I think the decision of the Tax Court on the petition for review, filed on behalf of Brad Love Sneed (No. 14855) should be reversed as to that part relating to the taxability to her of one-half of the community income for the years 1940 and 1941, and that conversely the judgment in the Commissioner’s petition for review (No. 14871) should also be reversed as to the exclusion of this income from the fiduciaries’ tax liability. This case should be remanded to the Tax Court to determine what fiduciary tax entity is liable for the reporting and payment of the tax on income received from the widow’s one-half of the community income, under the principle announced by us in Barbour v. Commissioner, supra, and Henderson’s Estate v. Commissioner, supra.5

. The Tax Court, in No. 14855, quoted from the decision in No. 14871 as follows:

“It would now appear that the Fifth Circuit is holding, just as this tribunal had held prior to the Barbour ease, that one-half of the income from community property continues to be taxable to the surviving spouse, and the estate of the deceased spouse is taxable only on one-half during the period of administration of that estate, regardless of which spouse survives. * * * We hold that the petitioner in this case, the estate of the deceased husband, is taxable on only one-half of the community income for the taxable periods involved herein, believing not only that we are following the latest decisions of the Court of Appeals for the Fifth Circuit but, also, that the taxpayer’s position is sound.” The Tax Court is clearly without basis for its implication that the rule of the Barbour case is not still the law in this circuit. We have said it is, as clearly as language will permit, as recently as Blackburn’s Estate v. Commissioner, 5 Cir., 180 F.2d 952.

. For the factual difference between Blackburn and Barbour see the opinion of Chief Judge Hutcheson in Blackburn’s Estate v. Commissioner of Internal Revenue, 5 Cir., 180 F.2d 952, 953: “There (in the Barbour case) the husband, the manager of the community, had died, and his independent executors were in charge of, and were managing, the whole of the community estate, ‘the executors retaining possession and control of the wife’s undivided one-half community property and managing and operating the entire estate as a unit’.
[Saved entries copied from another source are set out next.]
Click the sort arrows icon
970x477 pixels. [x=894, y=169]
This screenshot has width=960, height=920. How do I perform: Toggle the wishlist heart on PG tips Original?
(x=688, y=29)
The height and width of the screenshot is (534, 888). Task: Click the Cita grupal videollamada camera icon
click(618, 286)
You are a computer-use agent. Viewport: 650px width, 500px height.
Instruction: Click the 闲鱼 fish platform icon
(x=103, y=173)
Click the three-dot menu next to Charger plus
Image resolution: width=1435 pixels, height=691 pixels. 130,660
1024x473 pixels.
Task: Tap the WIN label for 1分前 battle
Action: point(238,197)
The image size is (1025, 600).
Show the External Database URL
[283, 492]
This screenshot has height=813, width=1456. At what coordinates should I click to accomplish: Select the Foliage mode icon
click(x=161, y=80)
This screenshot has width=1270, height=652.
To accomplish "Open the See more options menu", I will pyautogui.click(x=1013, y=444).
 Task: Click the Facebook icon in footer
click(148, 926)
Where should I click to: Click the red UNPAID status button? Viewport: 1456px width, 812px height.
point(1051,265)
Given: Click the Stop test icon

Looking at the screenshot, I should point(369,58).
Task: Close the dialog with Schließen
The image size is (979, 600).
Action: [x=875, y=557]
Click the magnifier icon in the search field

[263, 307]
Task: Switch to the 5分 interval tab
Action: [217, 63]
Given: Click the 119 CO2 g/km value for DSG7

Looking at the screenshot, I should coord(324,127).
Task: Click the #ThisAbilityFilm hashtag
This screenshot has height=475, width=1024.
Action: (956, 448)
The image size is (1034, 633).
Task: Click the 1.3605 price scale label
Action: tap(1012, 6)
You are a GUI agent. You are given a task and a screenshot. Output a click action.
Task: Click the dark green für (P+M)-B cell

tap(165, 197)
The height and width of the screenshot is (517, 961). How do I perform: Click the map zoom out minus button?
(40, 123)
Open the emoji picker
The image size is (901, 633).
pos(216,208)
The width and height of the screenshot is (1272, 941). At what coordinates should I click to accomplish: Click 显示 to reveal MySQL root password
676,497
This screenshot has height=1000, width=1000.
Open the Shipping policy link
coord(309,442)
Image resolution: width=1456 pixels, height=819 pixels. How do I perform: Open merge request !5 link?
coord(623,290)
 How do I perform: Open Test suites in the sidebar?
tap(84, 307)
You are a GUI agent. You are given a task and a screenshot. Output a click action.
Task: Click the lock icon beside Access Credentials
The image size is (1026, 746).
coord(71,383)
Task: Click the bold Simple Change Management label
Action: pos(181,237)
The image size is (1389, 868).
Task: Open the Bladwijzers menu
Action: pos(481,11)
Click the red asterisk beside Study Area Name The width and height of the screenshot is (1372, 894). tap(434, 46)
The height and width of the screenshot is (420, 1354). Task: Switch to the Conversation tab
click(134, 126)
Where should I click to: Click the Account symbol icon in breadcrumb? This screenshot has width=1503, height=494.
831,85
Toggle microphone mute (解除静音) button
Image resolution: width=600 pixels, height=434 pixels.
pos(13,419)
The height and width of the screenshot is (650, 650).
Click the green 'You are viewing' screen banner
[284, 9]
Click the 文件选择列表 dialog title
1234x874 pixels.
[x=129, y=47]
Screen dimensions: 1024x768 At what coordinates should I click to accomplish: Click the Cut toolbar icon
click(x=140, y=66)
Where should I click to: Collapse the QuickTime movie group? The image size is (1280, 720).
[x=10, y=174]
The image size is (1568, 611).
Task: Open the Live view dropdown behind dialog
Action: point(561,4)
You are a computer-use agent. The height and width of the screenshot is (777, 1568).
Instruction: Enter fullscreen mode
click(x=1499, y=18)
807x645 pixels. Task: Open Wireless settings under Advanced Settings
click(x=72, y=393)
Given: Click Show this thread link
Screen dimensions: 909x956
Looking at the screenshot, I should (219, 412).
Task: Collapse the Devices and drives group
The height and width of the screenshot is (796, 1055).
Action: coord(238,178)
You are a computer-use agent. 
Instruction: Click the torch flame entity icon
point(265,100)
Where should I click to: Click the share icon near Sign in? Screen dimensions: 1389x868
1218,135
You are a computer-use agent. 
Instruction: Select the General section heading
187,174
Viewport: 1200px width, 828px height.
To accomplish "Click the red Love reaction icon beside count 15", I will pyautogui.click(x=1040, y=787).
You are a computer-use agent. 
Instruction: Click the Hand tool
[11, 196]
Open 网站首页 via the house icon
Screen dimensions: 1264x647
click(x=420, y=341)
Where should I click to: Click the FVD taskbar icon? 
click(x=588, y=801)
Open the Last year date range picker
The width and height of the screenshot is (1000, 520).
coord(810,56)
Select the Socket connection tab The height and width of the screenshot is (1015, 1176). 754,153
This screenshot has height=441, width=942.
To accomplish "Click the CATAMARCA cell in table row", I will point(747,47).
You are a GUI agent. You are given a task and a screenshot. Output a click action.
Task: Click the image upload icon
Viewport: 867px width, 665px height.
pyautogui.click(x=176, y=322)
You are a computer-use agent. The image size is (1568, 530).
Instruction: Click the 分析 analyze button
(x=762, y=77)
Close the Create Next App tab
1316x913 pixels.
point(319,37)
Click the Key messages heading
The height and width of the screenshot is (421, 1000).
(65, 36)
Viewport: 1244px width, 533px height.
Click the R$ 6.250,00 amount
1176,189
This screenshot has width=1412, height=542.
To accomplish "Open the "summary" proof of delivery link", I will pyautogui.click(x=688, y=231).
“All that was there presented for decision, all that was decided, was whether, the whole property being in the hands of the husband’s executors for administration, the claim of the commissioner, that the surviving wife had come into the re*318ceipt of one-half of the Income so as to be taxable upon it, could be sustained. *****

“Here, unlike in the Barbour case, it is the wife who is dead, and the husband who is administering the property. In such a situation, as carefully stated in Lovejoy’s case [Tex.Com.App., 63 S.W. 2d 1009], supra, there is no passage of control or management to her executors or administrators. The Supreme Court of Texas has repeatedly held that in such case the husband’s power and control, with respect to the common property are undiminished by the wife’s death.”

. Barbour v. Commissioner, 5 Cir., 89 F. 2d 474, 476:

“It is settled law that income received by the administrator of an estate, while the administration is in progress, must be returned and taxes paid on it by the administrator as income'of the estate, and not by the person ultimately entitled to it. Kuldell v. Commissioner, [5 Cir.], 69 F.2d 739. If this were the case of an administration in court of an intestate, or with will annexed, it would seem, upon the authority of that case and the Texas authorities governing such administration, that it must be held that Mrs. Barbour had not received this profit as income so as to make it taxable to her. Lovejoy v. Cockrell leaves in no doubt we think that an independent executor stands in the same ease, and that income received by him while administering the property as executor of the husband and statutory trustee, is not received by or taxable to the surviving member of the community.”

. Henderson’s Estate v. Commissioner, 5 Cir., 155 F.2d 310, 312:

“There is no use in comparing or distinguishing decisions dealing with the statutory laws of other community-property states; both the Supreme Courts of Louisiana and of the United States have dealt explicitly with the character of the wife’s community interest in Louisiana.”

. See the last paragraph of Judge Holmes’ opinion 155 F.2d 310, 315.